-------- EXTRACTED ENTRIES --------

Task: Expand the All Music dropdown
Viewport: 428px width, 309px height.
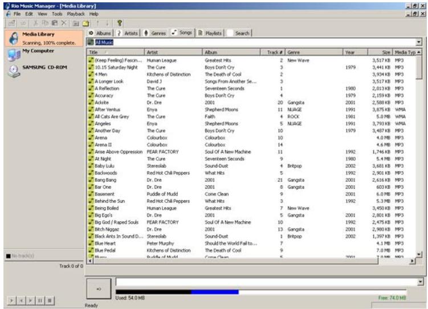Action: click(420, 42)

--------
-------- EXTRACTED ENTRIES --------

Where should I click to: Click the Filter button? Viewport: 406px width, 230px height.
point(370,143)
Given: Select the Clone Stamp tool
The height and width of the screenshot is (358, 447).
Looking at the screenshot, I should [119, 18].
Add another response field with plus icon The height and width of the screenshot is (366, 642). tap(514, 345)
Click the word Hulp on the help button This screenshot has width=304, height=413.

--------
-------- EXTRACTED ENTRIES --------

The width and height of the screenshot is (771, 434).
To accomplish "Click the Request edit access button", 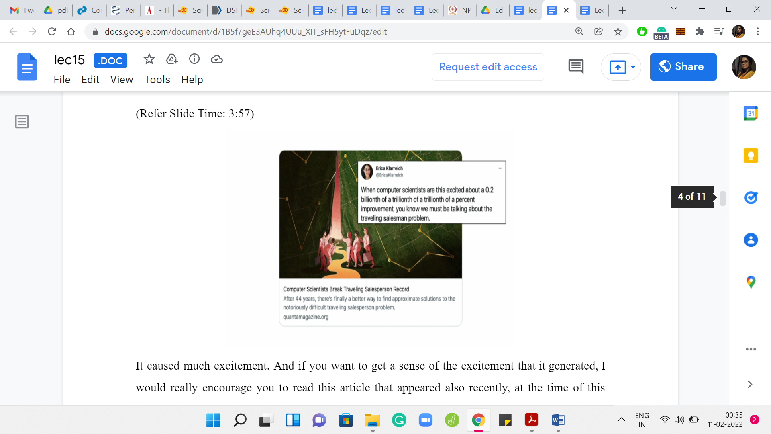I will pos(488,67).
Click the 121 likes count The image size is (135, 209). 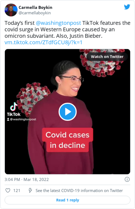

--------

TASK TO CARRY OUT: Reproduce the records verbatim, beginning at the line that contains "Where should I" and stopping after the line that contains "Click the word".

EXERCISE ANSWER:
Where should I click to: Click the Filter button? Viewport: 406px width, 230px height.
point(370,143)
Given: Select the Clone Stamp tool
The height and width of the screenshot is (358, 447).
Looking at the screenshot, I should [119, 18].
Add another response field with plus icon The height and width of the screenshot is (366, 642). tap(514, 345)
Click the word Hulp on the help button This screenshot has width=304, height=413.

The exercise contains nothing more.